Ibu akan meninggalkan Han di bulan, begitu ancaman yang sering ia dengar saat Han melakukan sedikit saja kesalahan. Mendengar ibu berkata seperti itu Han akan ketakutan dan meminta maaf lalu bersembunyi di bawah selimut dan menutup kupingnya agar tidak mendengar suara apapun hingga ia tertidur pulas.
Paginya Han bangun terlambat dan memang sering terlambat seperti biasanya. Padahal Han tidur dengan cepat dan saat pagi tiba seperti ada yang mengikat kaki dan tangannya. Lalu memaksa mata Han untuk tetap tertutup. Tentu saja itu membuat ibu mengomel dan mencubit pahanya agar ia bangun dan terbirit-birit ke kamar mandi lalu buru-buru ke sekolah.

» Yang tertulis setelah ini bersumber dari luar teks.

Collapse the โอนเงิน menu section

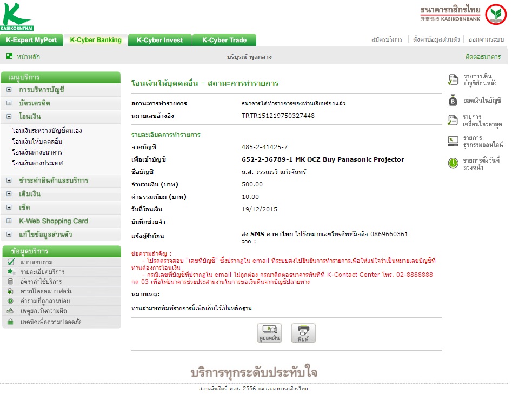coord(9,116)
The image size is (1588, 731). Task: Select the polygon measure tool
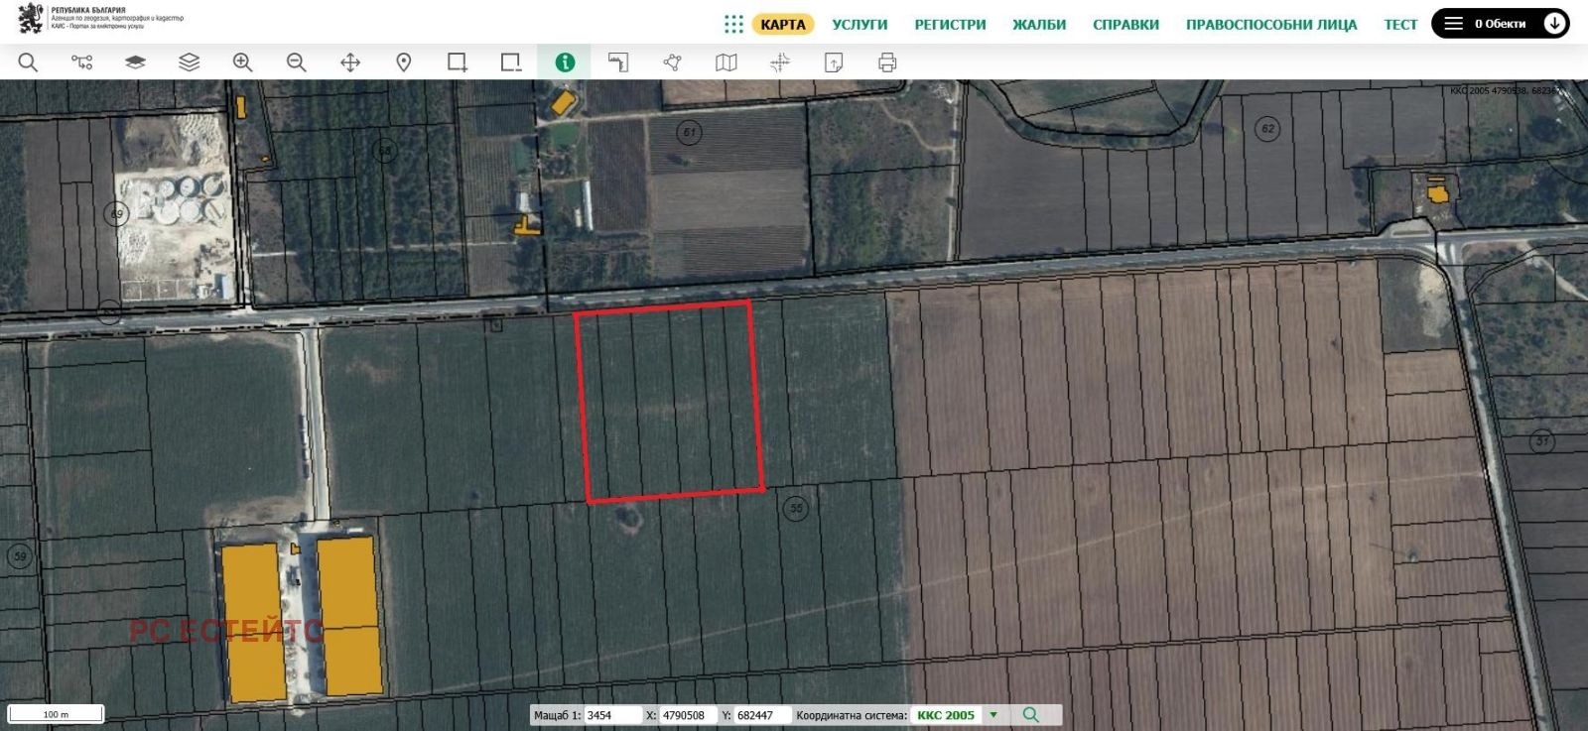pyautogui.click(x=672, y=62)
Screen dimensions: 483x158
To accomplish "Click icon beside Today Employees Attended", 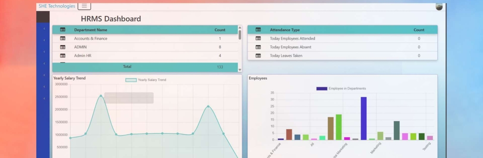I will tap(258, 38).
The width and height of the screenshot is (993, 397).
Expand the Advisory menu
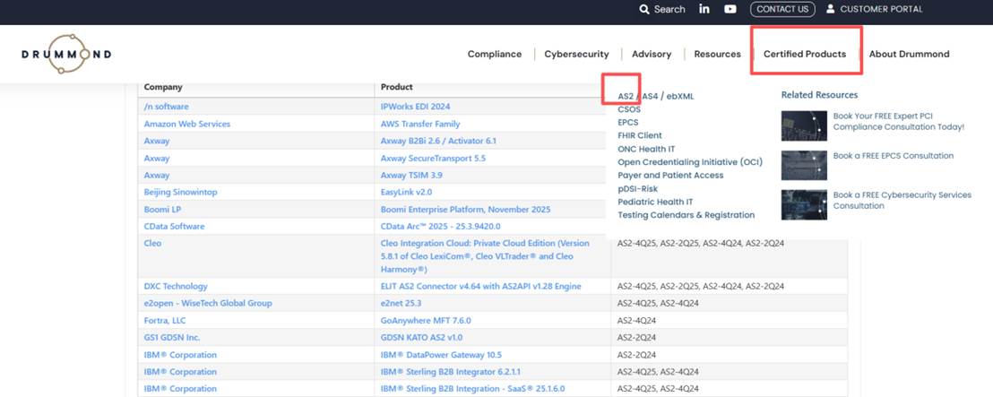click(x=651, y=54)
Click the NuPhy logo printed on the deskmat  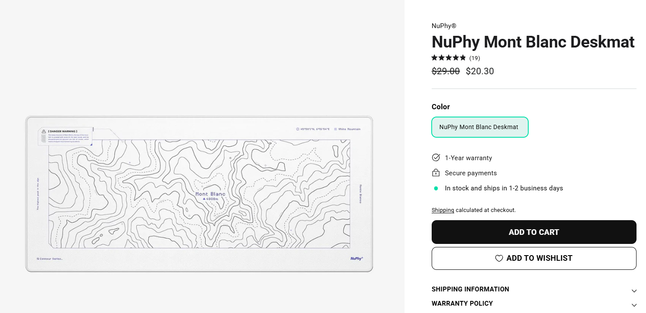click(x=356, y=258)
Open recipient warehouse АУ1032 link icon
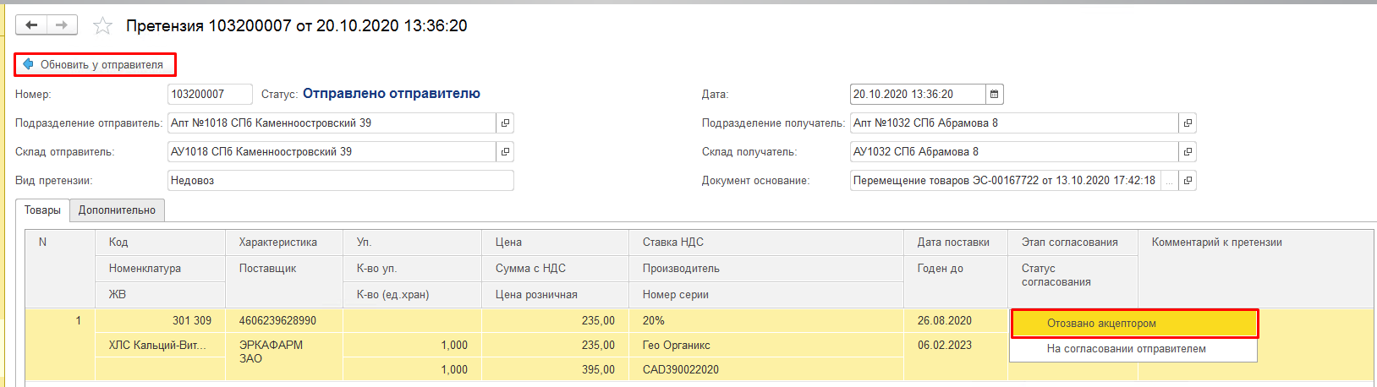This screenshot has height=387, width=1377. pos(1188,152)
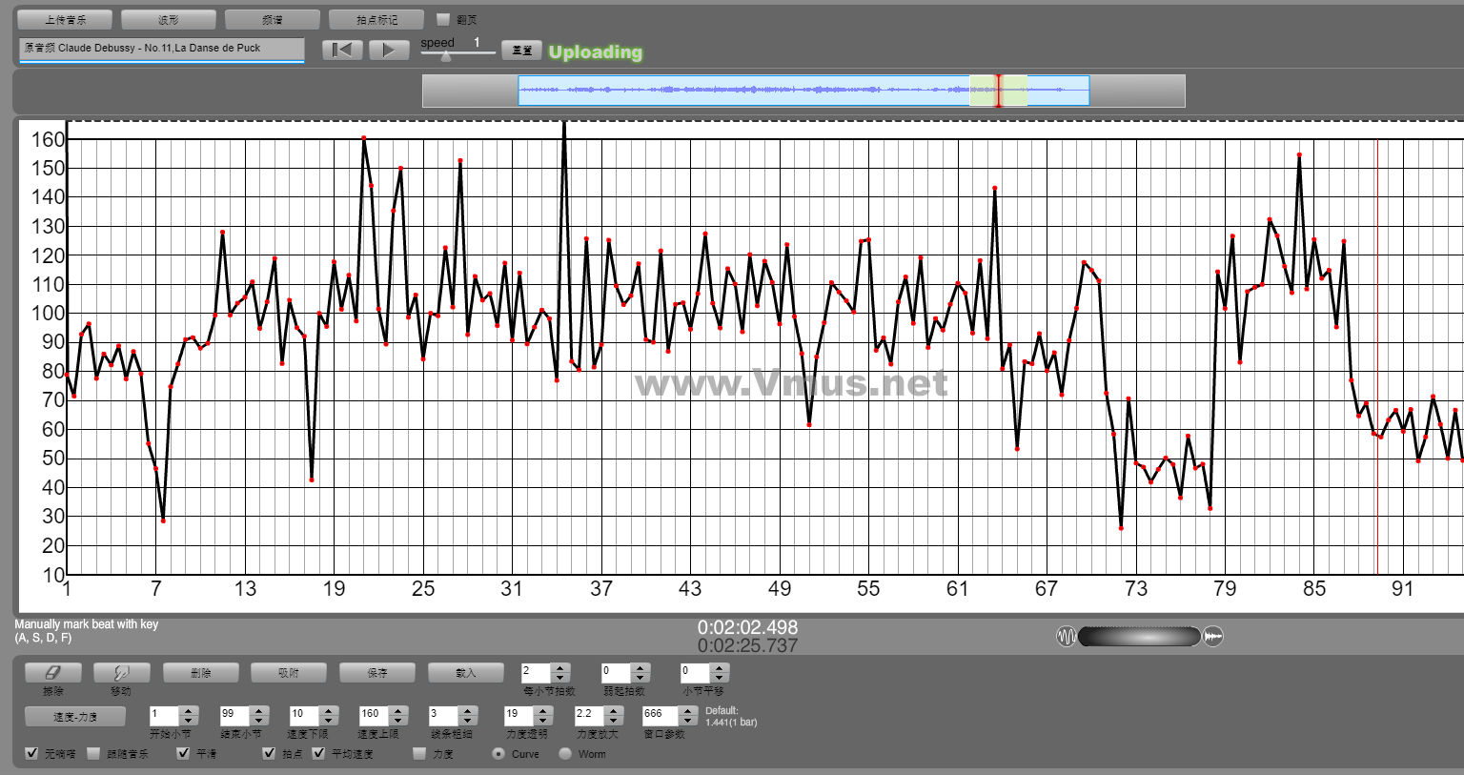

Apa yang menyenangkan di sekolah? Adalah ketika Han tidak mendengar ibu mengomel dan membicarakan banyak hal yang tidak ia mengerti. Ketika Han disodori semangkuk nasi putih, Han mendengarn ibuya berkata tentang tagihan dan harga telur serta beras yang mahal. Lagipula Han tidak makan lauk pagi itu. Hanya nasi putih dan Han tidak memaksa ibu membuat lauk. Tapi ibu tetap saja mengomel. Akhirnya separuh mangkuk nasi itu ia berikan pada ibu kembali. Tapi Han malah dikatai sebagai anak yang tidak bersyukur.
Di sekolah Han memang jadi tenang. Tidak ada yang mengomel selain ibu guru yang menerangkan pelajaran di depan kelas. Ada Nikolas yang suka membantunya belajar dan bergaul dengan teman-teman yang lain. Saat Han masuk ke dalam kelas, Nikolas hanya tertawa kecil dan memberi salam kompak kepadanya.
“Kau terlambat lagi. Satpam pasti bosan padamu.” Ucapnya setengah tertawa.
“Untung saja aku masih kelas dua.” Jawab Han.
“Kalau kau terlambat terus. Kau benar-benar mau tinggal di bulan?” Nikolas tahu betul soal  keinginan ibu Han.
Han menggeleng dan menepuk pundaknya, “Kami tidak punya uang untuk ke bulan.”
“Kau tahu ibumu hanya menakutimu saja kan?”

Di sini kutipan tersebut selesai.